• **Exercise requirements**
Your copy begins at the line with "677x343 pixels." and runs through the end of the data below. Set down only those lines exactly, without pictures.

• **Material provided**

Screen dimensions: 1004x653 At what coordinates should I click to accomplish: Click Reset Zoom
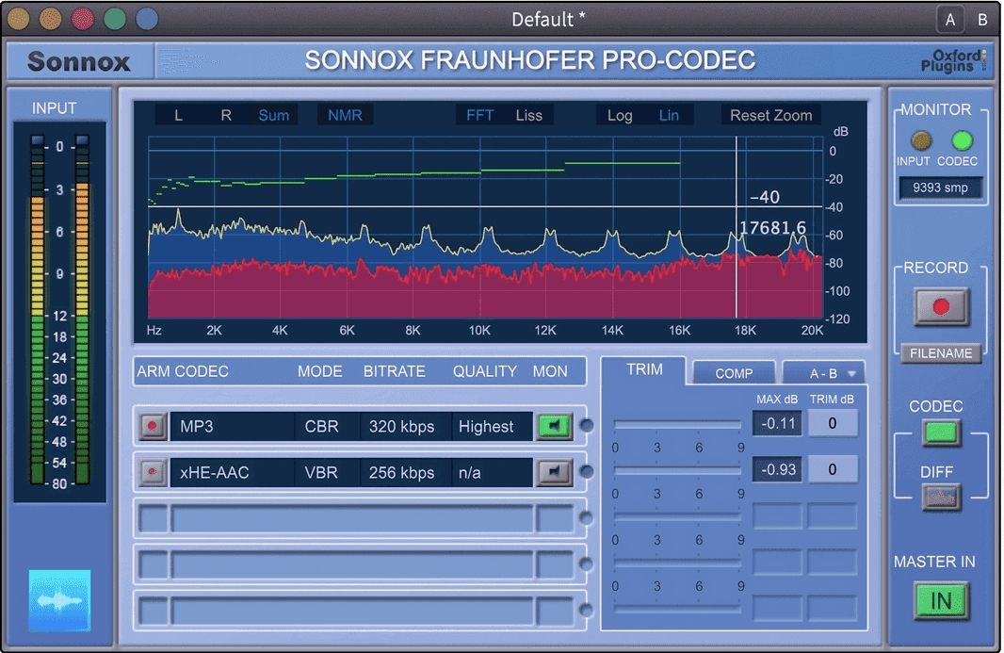click(770, 115)
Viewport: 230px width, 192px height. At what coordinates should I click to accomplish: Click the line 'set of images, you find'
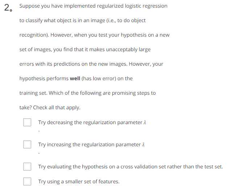[x=85, y=50]
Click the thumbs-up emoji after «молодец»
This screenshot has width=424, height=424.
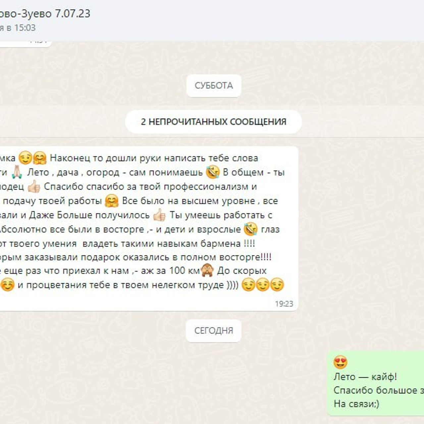point(33,186)
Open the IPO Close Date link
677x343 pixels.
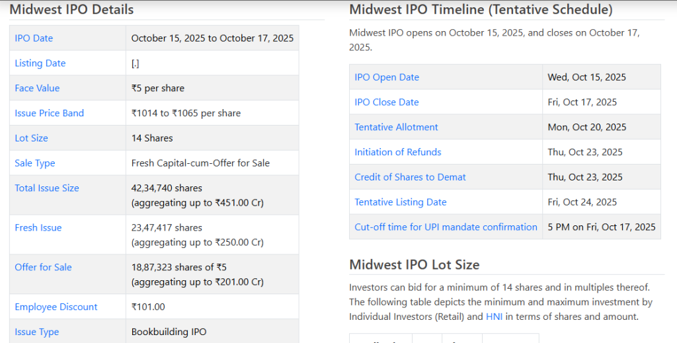(x=387, y=102)
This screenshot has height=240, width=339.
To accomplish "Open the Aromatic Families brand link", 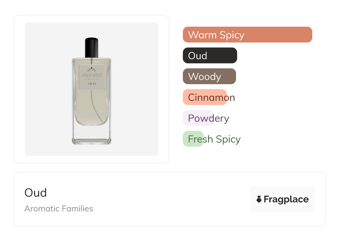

• **Result of the exercise**
677x343 pixels.
(x=387, y=102)
This screenshot has height=240, width=339.
To accomplish "Open the Aromatic Families brand link", 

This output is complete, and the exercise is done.